Nepal’s war without end

Anuj Mishra, 19. april 2005

King Gyanendra’s dictatorship and the Maoist insurgency in Nepal are locked in a dance of death. Anuj Mishra looks for a way out.

Nepal is teetering on the edge of becoming a failed state as a result of the 1 February military takeover by King Gyanendra. A new phase in the nine-year civil war is imminent, one with the potential to create a regional hotspot that could drag in India and China.

The king has marginalised the political parties and argues that he has cleared a single front to take on the Maoists in an attempt to end the nine-year war that has claimed 11,200 lives. The king is in direct command and the army is the de facto administrator. For thirty months – since Gyanendra first sacked the elected government on 4 October 2002 – Nepal has been in a constitutional impasse. Now the king has invalidated the constitution and brought about the death of democracy.

The military aid provided to Nepal’s government by India, the United States and Britain mean that these three countries were already heavily involved in Nepal’s conflict. Yet each denounced the King Gyanendra’s takeover as a major blow to the consolidation of democracy in Nepal. The United Nations secretary-general, Kofi Annan, deemed it a serious setback for the country itself.

If the consolidation of democracy in Nepal is indeed of paramount concern to foreign states and international institutions, then their focus ought to be on a democratic resolution of the civil war inside Nepal. Almost all major studies conducted since the insurgency began in February 1996 – from the International Crisis Group (ICG) to UN visitors and parties to the conflict themselves – share two conclusions: that the root of Nepal’s crisis is socio-political rather than ideological, and that there is no military solution.

A national tragedy

The Maoists who have been fighting the central government in Kathmandu have received criticism for their blatant abuses of human rights, their outrageous campaign of terror inflicted upon the ordinary people in whose name they claim to be fighting, and for their ambition to impose a new “people’s republic” according to the model of Mao’s China on a world where such retro-regimes appear discredited. Yet their immediate demand is for a peace process involving negotiations, and this is a test of the government’s own seriousness: does it desire a peaceful, negotiated settlement of the conflict? The Maoists’ call deserves a clear, unequivocal response.
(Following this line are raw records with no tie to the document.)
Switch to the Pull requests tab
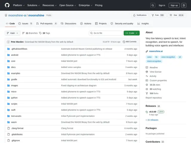The image size is (191, 143). coord(47,24)
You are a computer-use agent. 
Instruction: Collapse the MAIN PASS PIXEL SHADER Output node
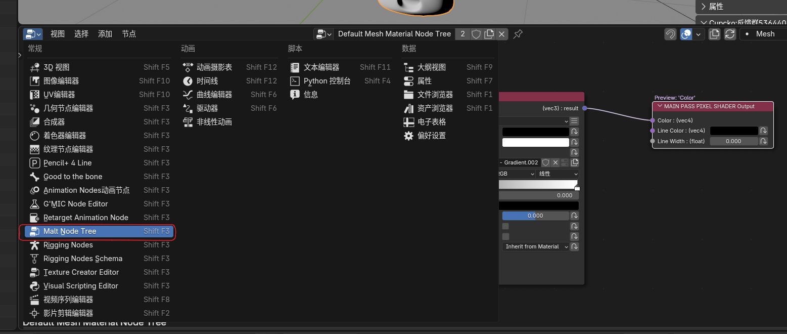(x=659, y=106)
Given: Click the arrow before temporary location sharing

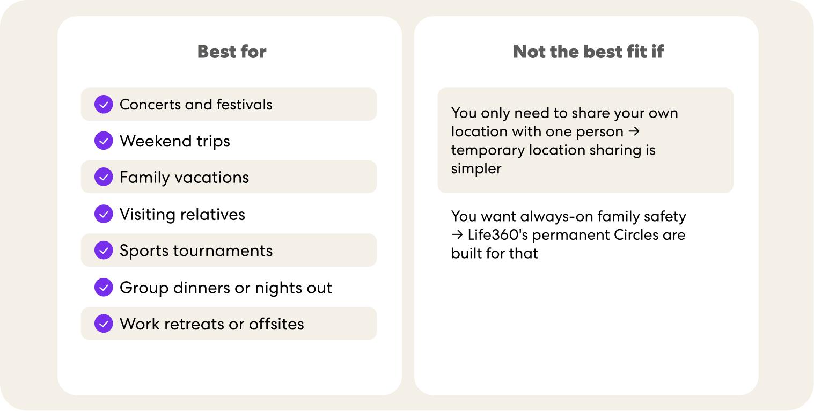Looking at the screenshot, I should click(635, 131).
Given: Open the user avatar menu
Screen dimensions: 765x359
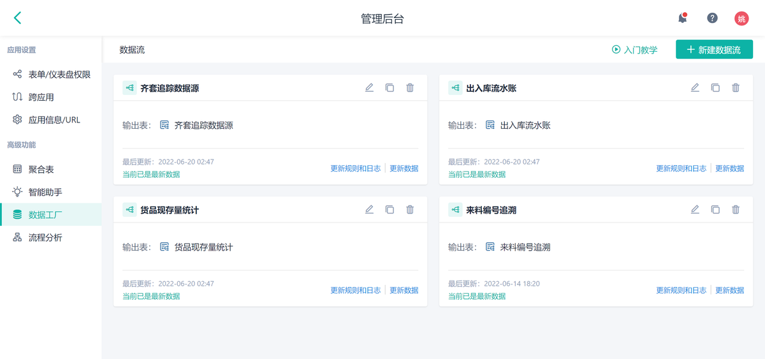Looking at the screenshot, I should pos(741,18).
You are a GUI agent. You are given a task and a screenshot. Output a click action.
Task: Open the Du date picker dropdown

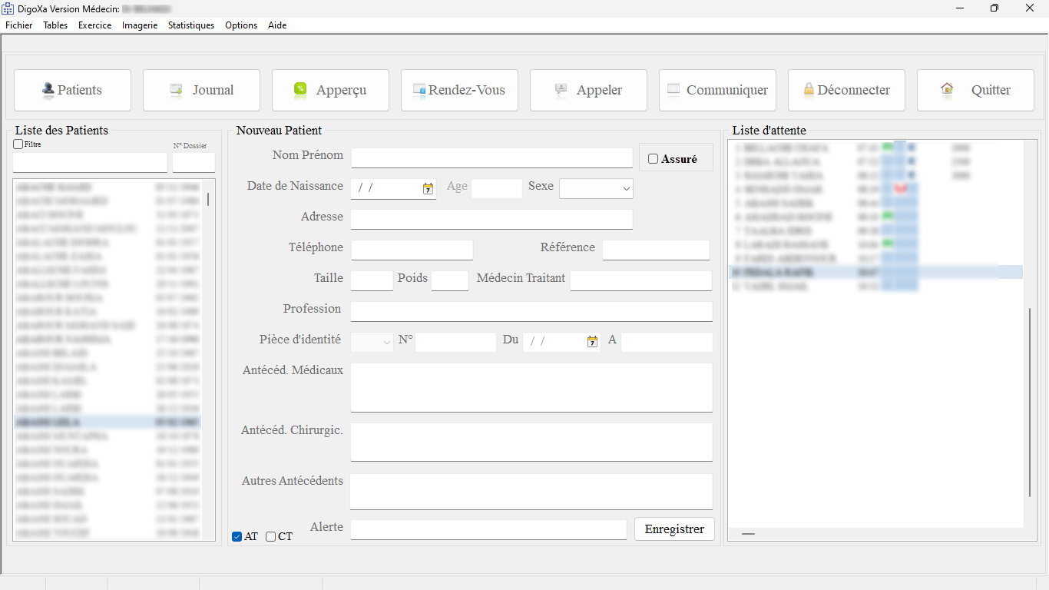coord(592,342)
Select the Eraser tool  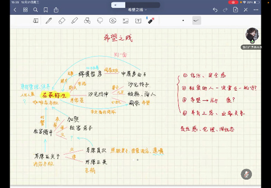point(62,21)
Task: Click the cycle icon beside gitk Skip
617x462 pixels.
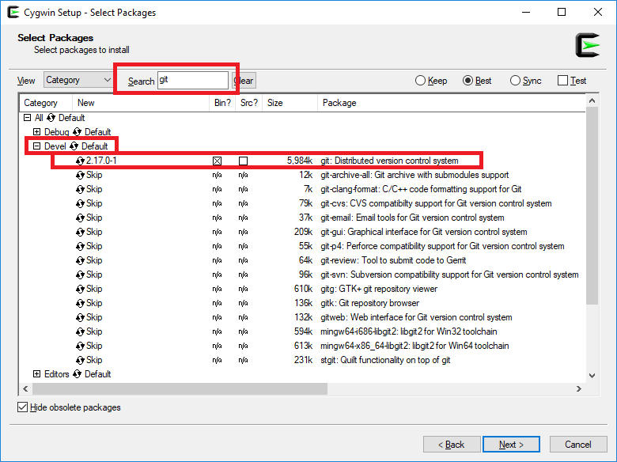Action: pyautogui.click(x=80, y=303)

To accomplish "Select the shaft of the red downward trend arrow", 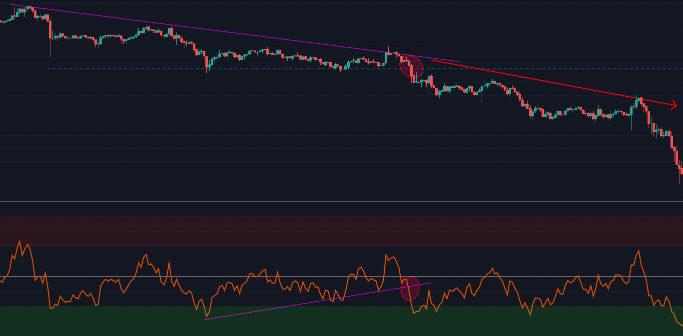I will [550, 82].
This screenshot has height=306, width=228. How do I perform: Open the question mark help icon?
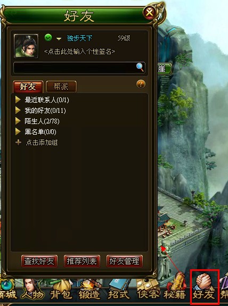(141, 84)
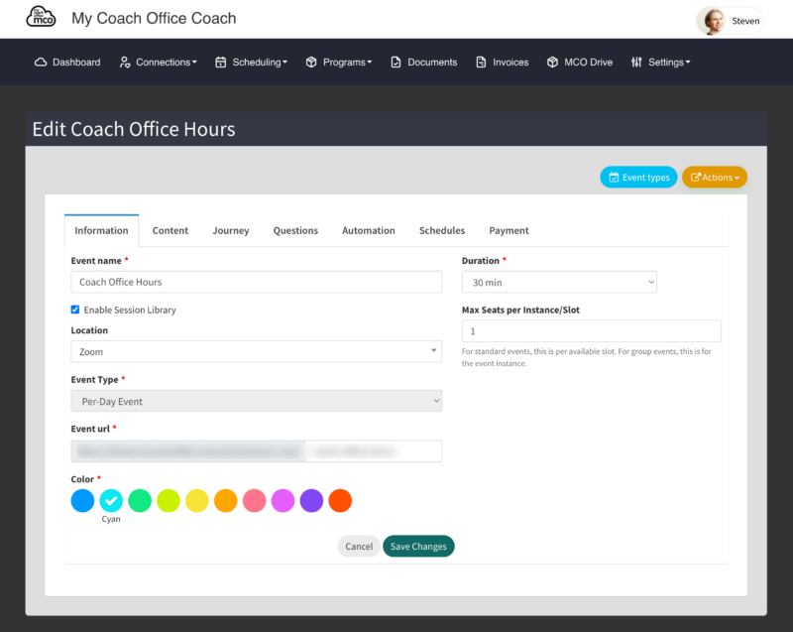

The last negotiations were held in August 2003, at the end of a seven-month ceasefire. Then, the Maoists scaled down their original demand for a republic to a proposed election for a constituent assembly to draft a new Nepali constitution. They had publicly declared that they would respect any new constitution agreed through this democratic process, even if it were to allow the monarchy to maintain a constitutional role.

In the event, negotiations broke down on 27 August 2003 when the government installed by the king following his takeover of power ten months earlier rejected the Maoists’ demands while the Maoists refused demands that they disarm.

Now, the Maoists – emboldened by their increasing control of swathes of Nepali territory outside the major urban settlements, amounting to 75% of the national territory – respond to the king’s suspension of democracy by suggesting an alliance of all political forces and the abolition of the monarchy. But their spokesperson has indicated that there is room for negotiation.

The result of the king’s intransigence and the Maoists’ confidence is political and military stalemate. Politically, the rebels can’t be expected to abandon their rebellion and surrender their arms, while the king can’t be expected to surrender his own future by conceding a constituent assembly that is likely to draft a republican constitution – a credible fear given the massive unpopularity the monarchy has suffered since Prince Dipendra’s bizarre massacre of King Birendra and eleven other members of the royal family in June 2001.

Militarily, each side admits the impossibility of complete victory yet neither will envisage giving up the struggle. King Gyanendra’s new promise of a fight to the end makes a break in the patter unlikely. The king’s centralisation of power – reflected in the temporary detention of political leaders like the prime minister, Sher Bahadur Deuba – may be justified as a simplification of a complex power-struggle in order to confront the Maoists, but by suppressing political parties he has given the Maoists what they wanted all along – an alliance of political forces against the institution of the monarchy.

A global issue

If this stalemate is not halted, Nepal will spiral further into the condition of a “failed state” – which in many respects it already is. If forces inside Nepal cannot prevent this, can its neighbours? India cannot afford to see mayhem next door to its sensitive, populous states of Uttaranchal, Uttar Pradesh, Bihar, Bengal and Sikkim; these Indian regions have huge numbers of citizens with close ethnic, linguistic, cultural, religious and (most important) economic associations with the Nepalese.

Similarly, China would not wish to see a persistently troubled Nepal on the borders of Tibet, whose people have close affinities with many Nepalese hill communities and historic cross-border trade links with Nepal. The strategic interests of India and China lie in having a stable, peaceful and democratic Nepal on their borders.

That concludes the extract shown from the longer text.